Hirsch- und Wolfsfreunde protestieren
Dazu gehört für viele Schleifer auch das Gelände, das die Firma „Forst Rohne“ in den 1990er Jahren von der Treuhand gekauft hat. Besitzer Lothar Saiger, Zahnarzt aus Dürmentingen in Baden-Württemberg und bekennender Jagdfreund, ist nur bedingt der Herr im eigenen Wald: „Das ist ein öffentlich zugängliches Gelände, an dem sehr viele Leute viele Rechte haben.“ Über die 870 Hektar verlaufen einige Kilometer Bahnschienen, drei Gasleitungen und mehrere Stromleitungen. Die Feuerwehr nutzt die ausgebauten Wege. Es klingt eher wie eine Verkehrszone im Grünen als Naherholungsgebiet. Aber das ist es für viele eben auch. Die Naturschützer vom Nabu und die Wolfsschützer haben ein Interesse an den Hochkippen. „Wir versuchen, alle Interessen bestmöglich übereinander zu bringen.“
Doch das wird immer schwerer, lässt der Eigentümer durchblicken. Seit die Pläne fürs Kraftwerk bekannt wurden, habe das Gelände eine Karriere als Naturreservat gemacht. Wohnmobile aus Kiel und dem Rheinland machen Halt, deren Besitzer der die Hirschbrunft erleben wollen. „Es kommen Leute aus der ganzen Republik, die Wölfe fotografieren wollen, weil das im Internet stand.“ Einheimische seien eher selten da, meint Saiger. Indes gibt es eine Bürgerinitiative Mulkwitzer Hochkippen, die als Wählervereinigung bei den Kommunalwahlen antritt.
100.000 Euro für Vereine versprochen
Wie die Einheimischen zum Romus-Projekt stehen, wird sich sich in den nächsten Wochen zeigen. Die Gemeinde hat eine Umfrage initiiert, wie viele Haushalte Interesse an der Wärmeversorgung durch die Prolignis AG hätten. Am Ergebnis der Umfrage hängt die Zukunft des gesamten Projekts. Auch das ist die Botschaft im Sorbischen Kulturhaus: Die Investoren machen klar, dass das Projekt nur als Ganzes für sie funktioniert.
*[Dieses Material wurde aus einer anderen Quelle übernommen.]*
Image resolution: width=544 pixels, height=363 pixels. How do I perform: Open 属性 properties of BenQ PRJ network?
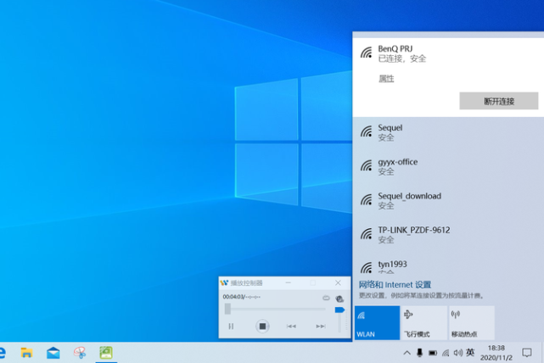click(386, 78)
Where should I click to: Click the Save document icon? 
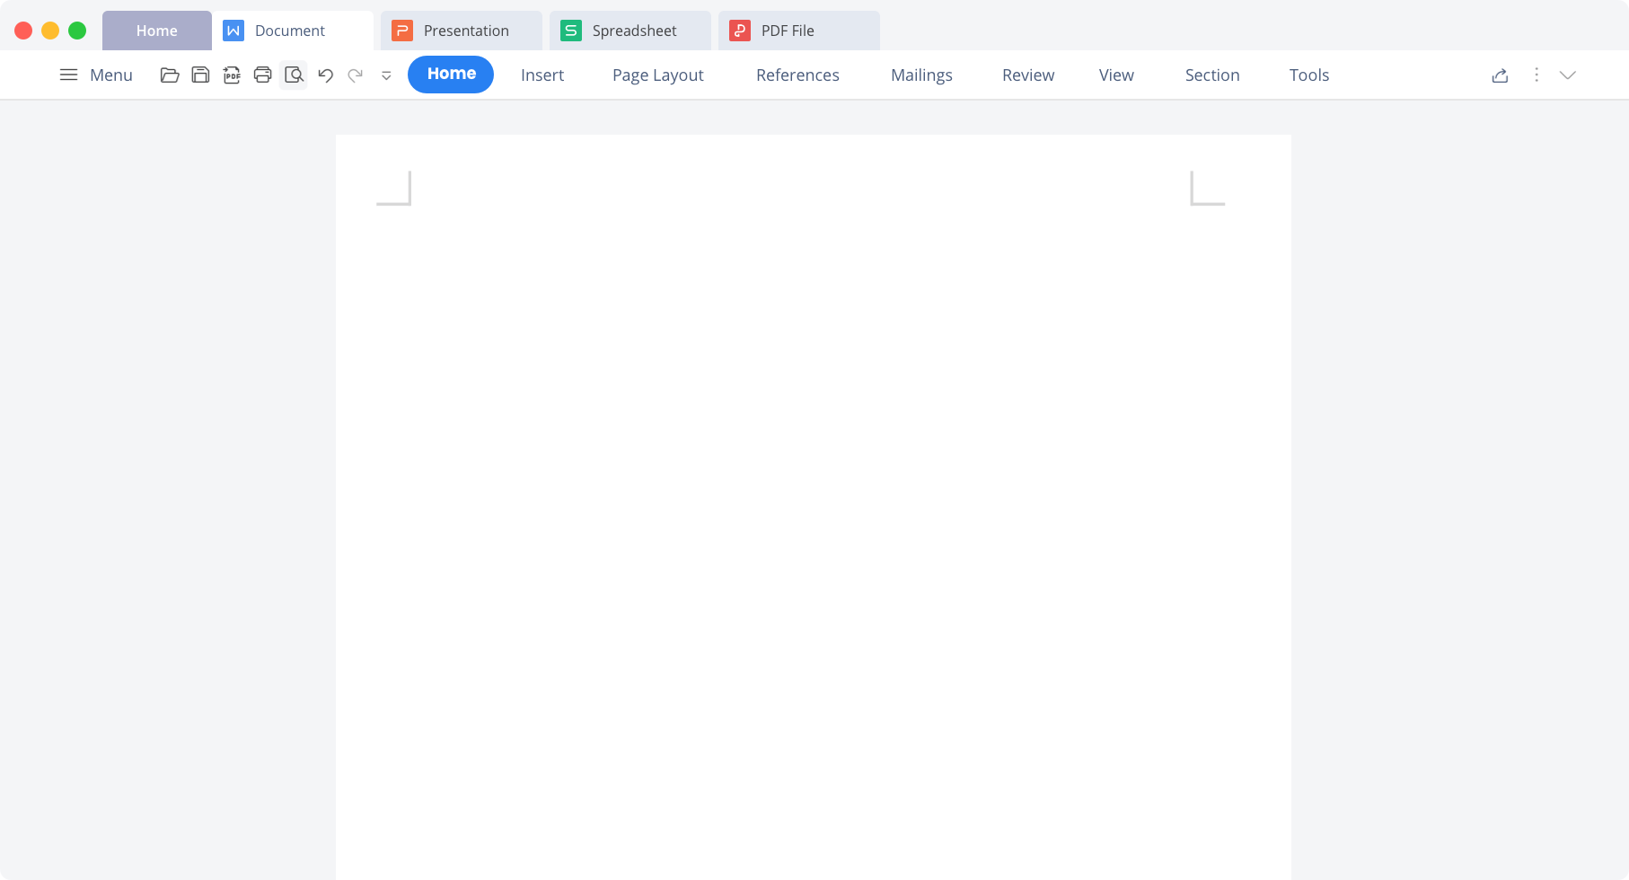[200, 75]
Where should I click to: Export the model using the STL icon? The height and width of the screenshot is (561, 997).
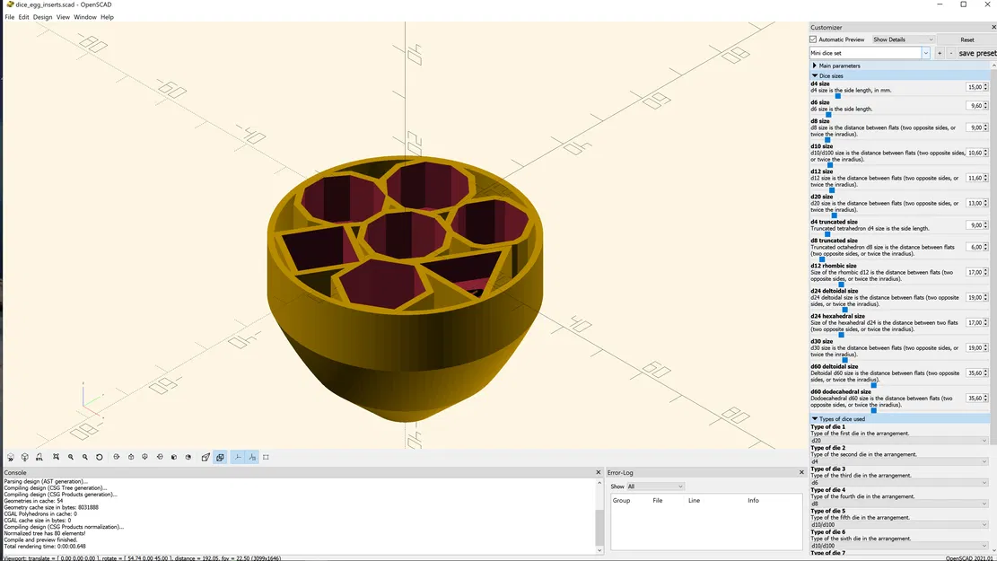coord(39,457)
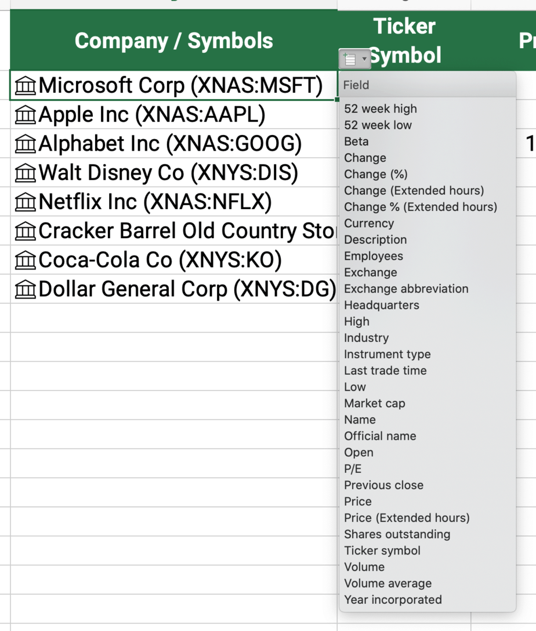Select the Coca-Cola Co (XNYS:KO) cell
Image resolution: width=536 pixels, height=631 pixels.
[x=173, y=260]
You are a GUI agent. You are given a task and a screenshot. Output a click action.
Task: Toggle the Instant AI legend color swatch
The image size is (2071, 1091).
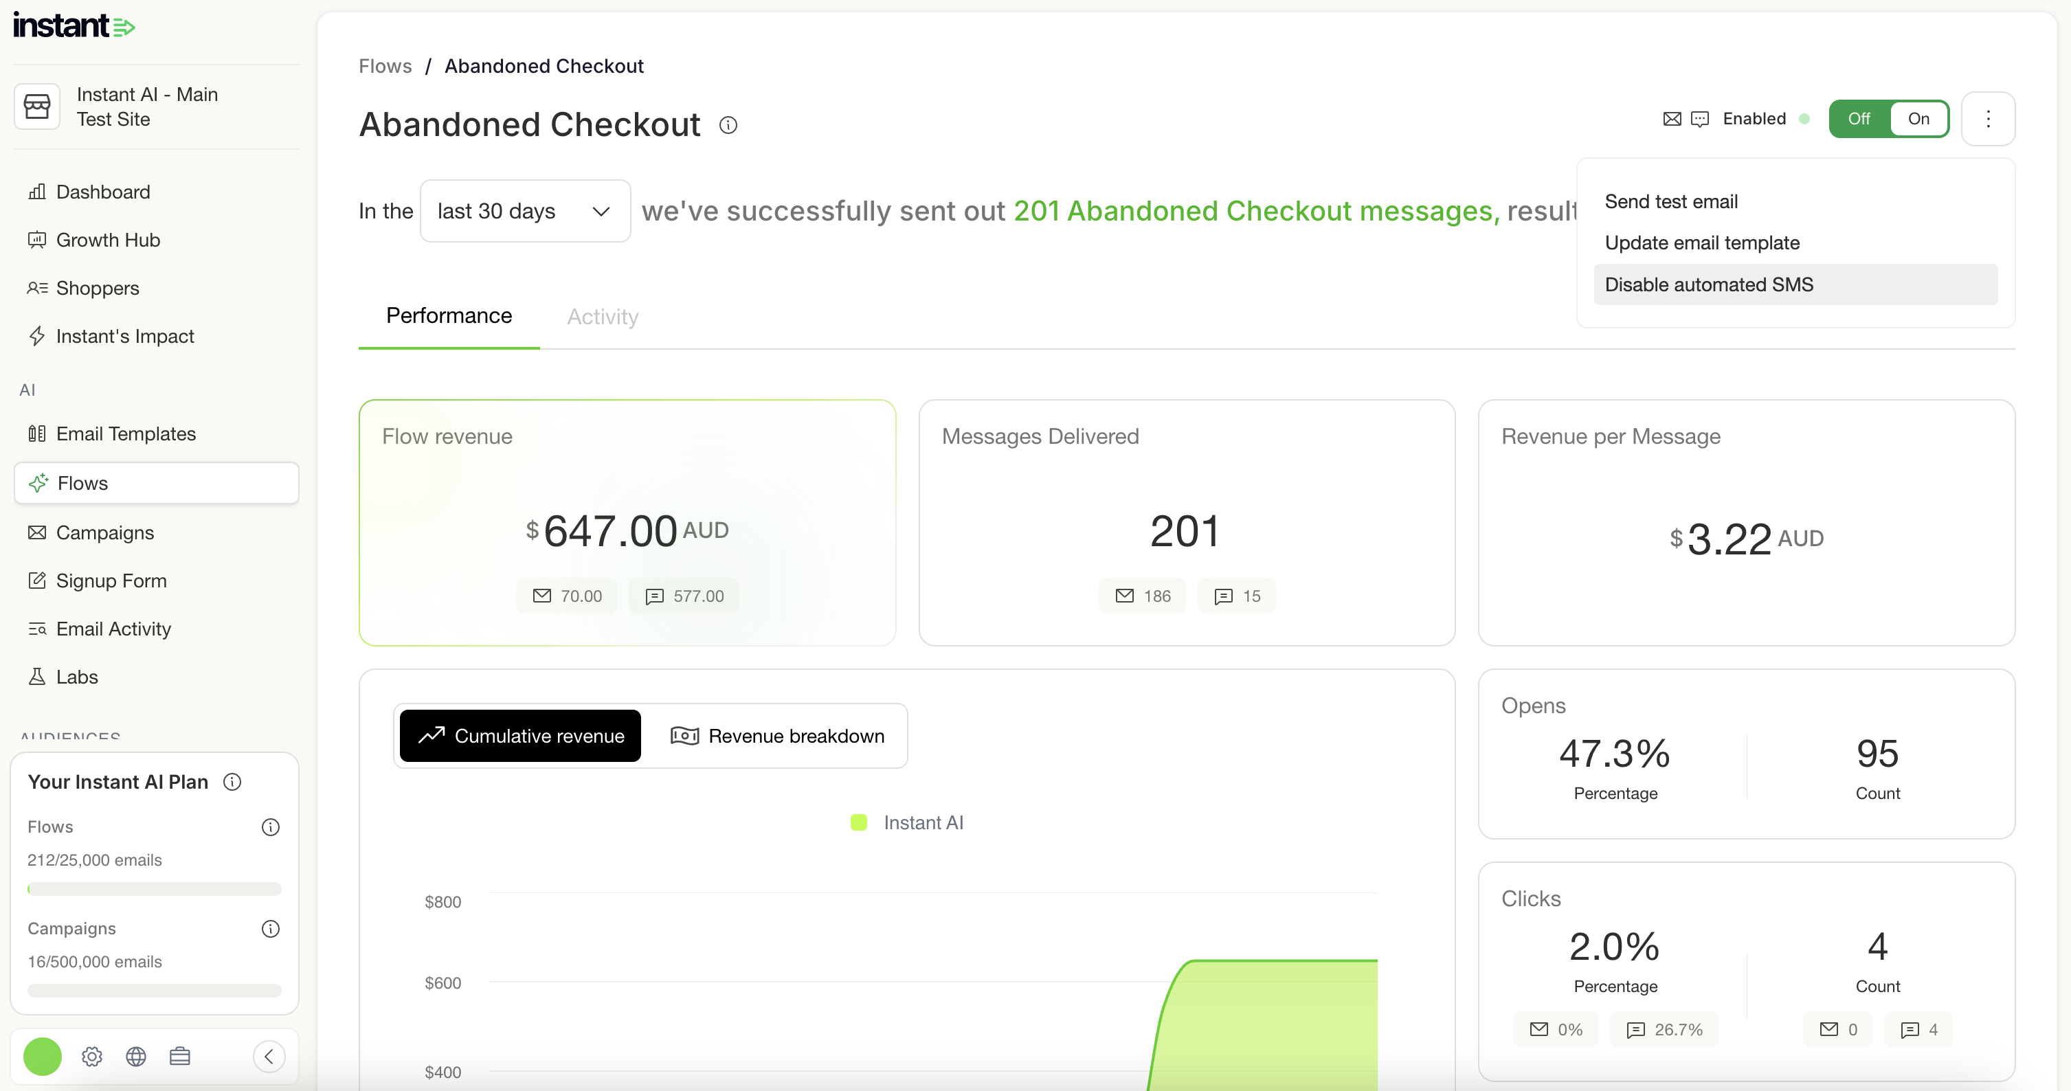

Die Verbundlösung ist zwingend. Nur wenn das Vorhaben in der geplanten Weise möglich ist, halten die Investoren an Schleife fest.
Für Bürgermeister Jörg Funda (CDU) steht viel auf dem Spiel. Durch die Beteiligung gemäß Erneuerbare-Energien-Gesetz kann seine Verwaltung hohe Einnahmen erwarten. Von einem hohen sechsstelligen Betrag ist die Rede. Darüber hinaus hat Enercity angekündigt, jährlich 100.000 Euro an örtliche Vereine zu geben. „Dieses Geld kann ein ganz deutlicher Hebel sein im Strukturwandel“, sagt Funda. „denn zehn Prozent Eigenanteil braucht man dabei immer.“
Der Bautzner Projektentwickler BME produziert seit Anfang 2022 ein Speichersystem in Kleinserie in Dömitz in Mecklenburg-Vorpommern. Dort ist wenig Platz zum Erweitern. In Schleife soll die Großproduktion laufen, erklärt Andreas Golbs. Schleife sei zwar weit weg von der Autobahn, Aber durch die Verbundlösung könne man diesen Makel ausgleichen. Golbs hätte die Entscheidung im Dorf gern ein Jahr früher gehabt. „Nervös werde ich jetzt gerade“, sagt er. „Ich sitze ja noch hier. Aber zwei Jahre warte ich nicht nochmal.“ Anfang 2026 will Enercity die ersten vier Windräder in Betrieb nehmen. Ende dieses Jahres will man mit dem Bau beginnen.